Scott F. Conti, network operations manager at the Office of Information Technologies, participated in the System Administration and Network Security (SANS) conference held June 30 to July 1 in Boston.

Conti spoke on "Network Forensics" and led a panel discussion on "Best Practices in Computer Forensics."

SANS is a leading training organization in network and computer security issues.

Rosemary Riley

Rosemary Riley

Leading role

Rosemary Riley, bookkeeper II with Auxiliary Services, was re-elected to the National Education Association's board of directors July 3 during the organization's representative assembly in Dallas. She received 72.34 percent of the vote at the meeting, which was attended by 10,000 NEA delegates.
Riley is the only NEA director representing education support professionals from the higher education sector.
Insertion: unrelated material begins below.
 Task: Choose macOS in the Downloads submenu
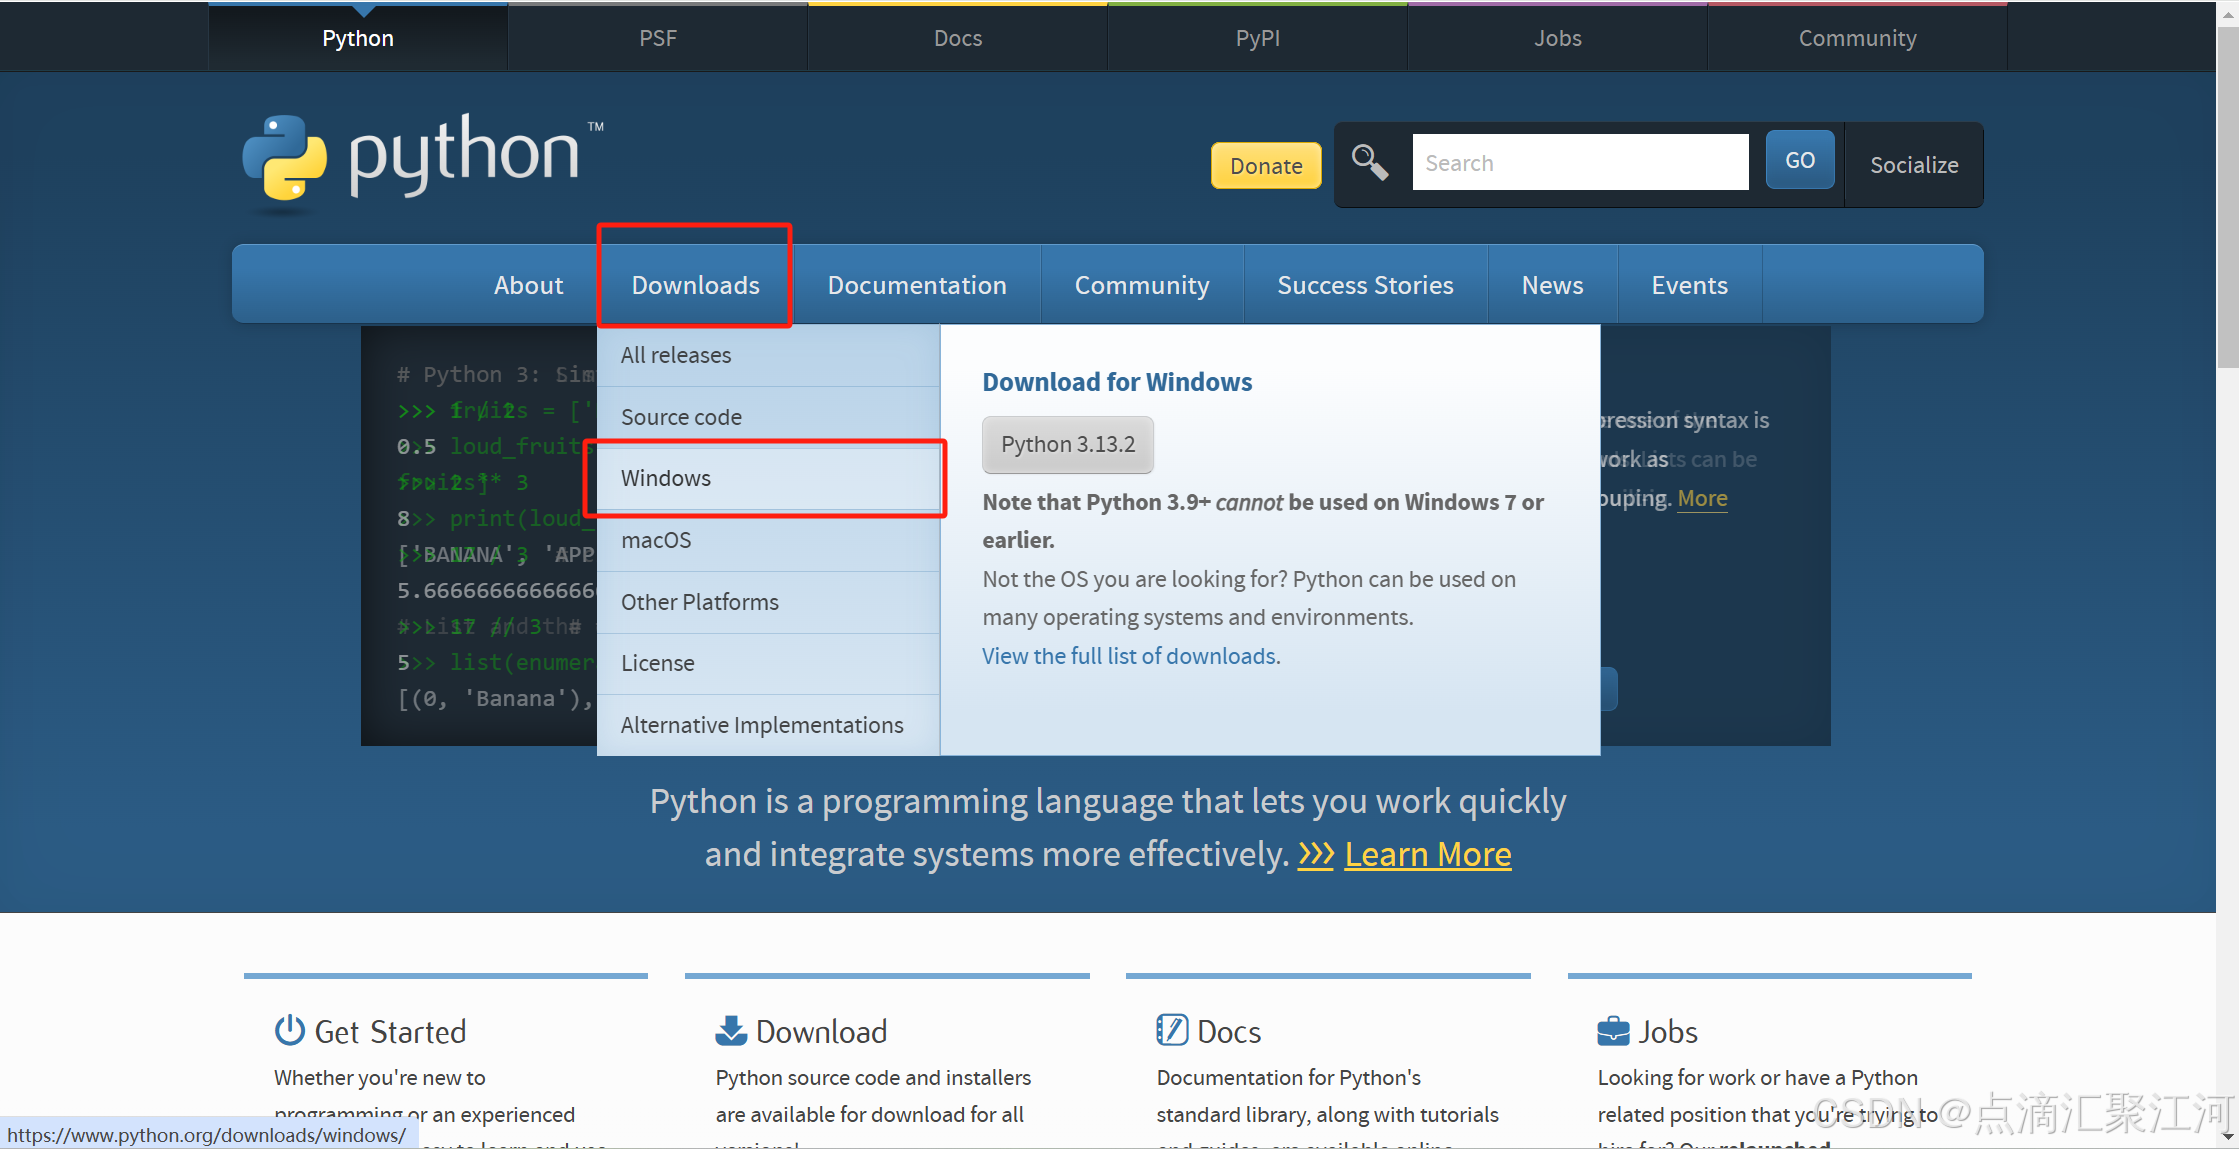[656, 540]
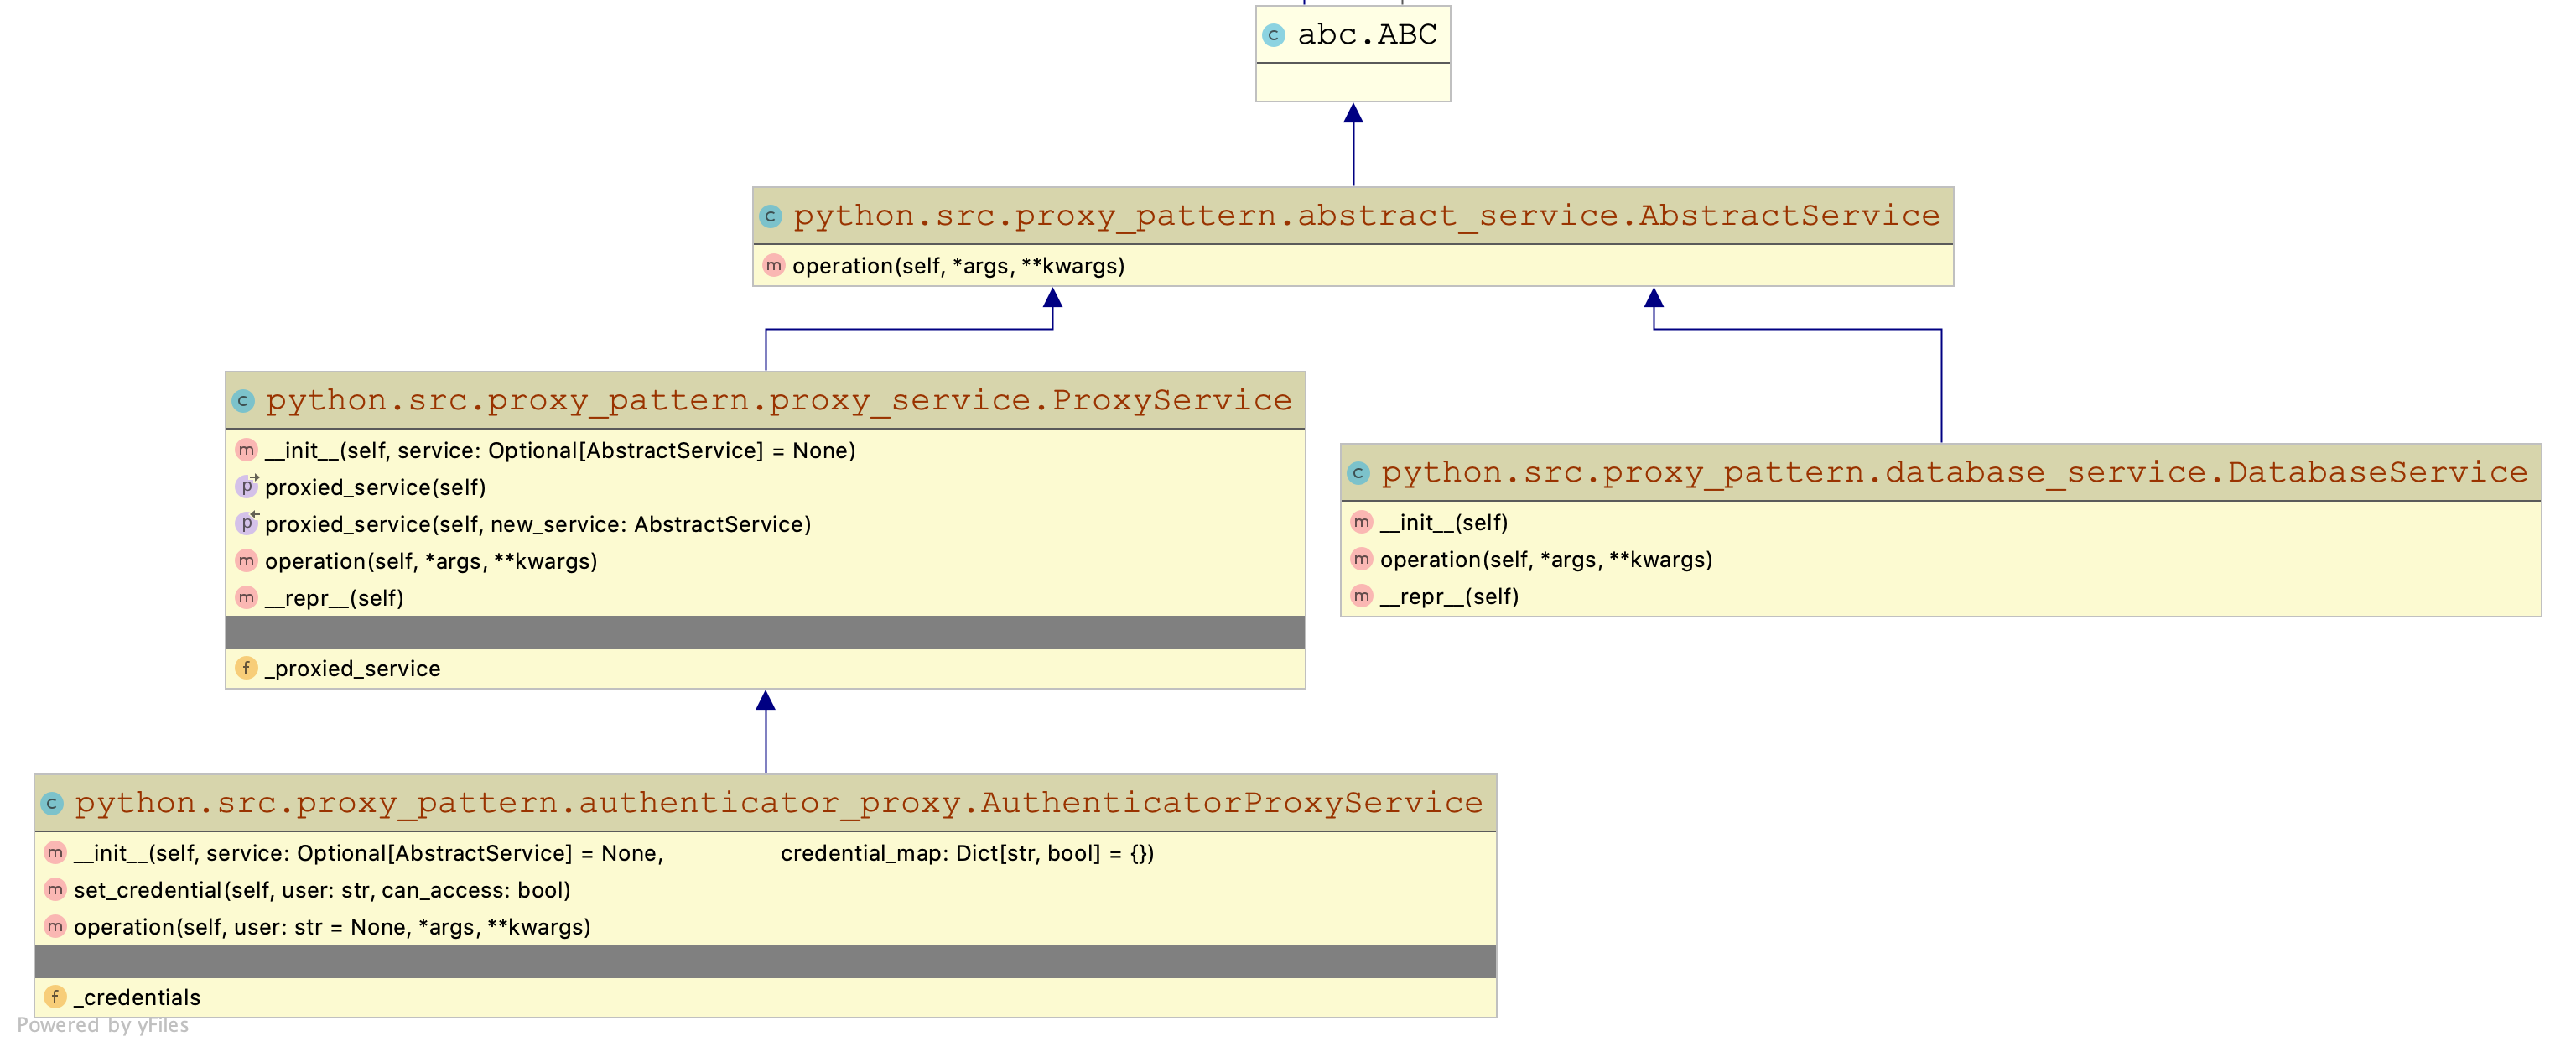Select the abc.ABC node title
This screenshot has width=2576, height=1052.
(x=1366, y=35)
A 23-year campus employee, Riley served two terms as president of the University Staff Association, an affiliate of the Massachusetts Teachers Association and the NEA.

Following the vote, Riley said, "I am looking forward to returning to the NEA Board to continue my work on behalf of all students and public education. We are faced with enormous challenges, politically and fiscally. I am humbled and honored to be able to continue lobbying our policymakers in Washington on behalf of all students and the educational community across this country, working toward ensuring affordable quality public education for all."

Riley's national campaign manager, librarian Jacqueline Gentl, said, "Receiving the support of national and state leadership across the nation was an outstanding experience, while also being an honor to our University community."

Tales from the crypt

We've heard of academic plots, but an article in the Wall Street Journal (July 10) about colleges marketing burial spaces to alumni has given the term a whole new meaning.

According to the paper, a number of cash-strapped schools, including the University of Richmond, University of Virginia and Bucknell University, are pitching eternal rest to their graduates and apparently more than a few are, er, dying to get in on the deals.

At UVA, alumni pooled $140,000 to build a columbarium, a vault for cremated remains. Niches in the vault, which hold up to four urns, sell for $1,800 and 130 of the 180 spaces have already been bought up.

The University of Richmond recently opened a million-dollar columbarium adjacent to its campus chapel. Two-urn niches there sell for $3,000 apiece. So far, only 20 spaces have been sold.

Bucknell, which does not have its own cemetery, has affiliated with a nearby burial ground that offers open houses during alumni weekends at the Lewisburg, Pa., university.

And just to round out the marketing possibilities, the Journal reports that about 50 schools, including UVA and Alabama, license their emblems to a company that sells caskets and urns emblazoned with the colleges' insignia. The schools share between 7.5 percent and 10 percent of the sales.

But eternal affiliation apparently isn't for everyone. As Andy Theidemann of alumni affairs and development at Harvard, said, "This doesn't seem like anything Harvard would want to be involved in."